A former owner of a central Minnesota golf club and banquet hall has been sentenced to prison for evading nearly $500,000 in federal taxes by conducting almost 100 bank transactions in an amount just shy of triggering legal reporting requirements.

Roger M. Pedley, 71, of Motley, was sentenced Wednesday in federal court in Duluth to one year and one day in prison, and he was ordered to pay $489,623 in restitution and fined $60,000 for evading taxes for years 2006 through 2009.

The onetime owner of the Pine Ridge Golf Club in Motley pleaded guilty last year, admitting that he carried out 94 cash transactions of $9,900 each, just below the $10,000 minimum that would have required reports to the U.S. Treasury.

Pedley told an IRS agent that the money came from his mother and was not income, according to court records. However, he later admitted that a banker advised him on how to slip under the reporting requirement and evade income taxes.

The defendant "systematically cheated on his taxes, took great pains to keep what he was doing concealed and was willing to lie to law enforcement not once but twice to keep his secret," the prosecution wrote in a court filing arguing for prison time.
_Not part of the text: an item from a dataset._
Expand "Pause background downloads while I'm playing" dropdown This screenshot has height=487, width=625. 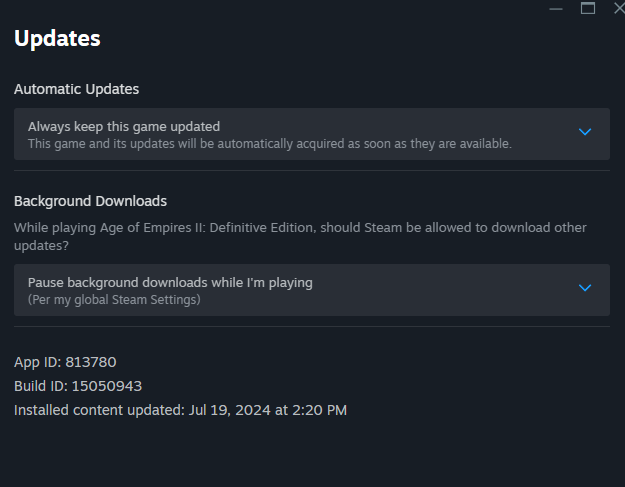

The defense countered that its client was a law-abiding and hardworking citizen, and a "devoted husband and father" who should be sentenced to no more than six to 12 months of community confinement — typically a halfway house — and probation.

Pedley used the money to cover loans he had taken out to build a new bowling center near Little Falls and "to provide for his wife and son," a defense court filing explained.

The golf club was sold to new owners in July 2013, about three months after Pedley's guilty plea.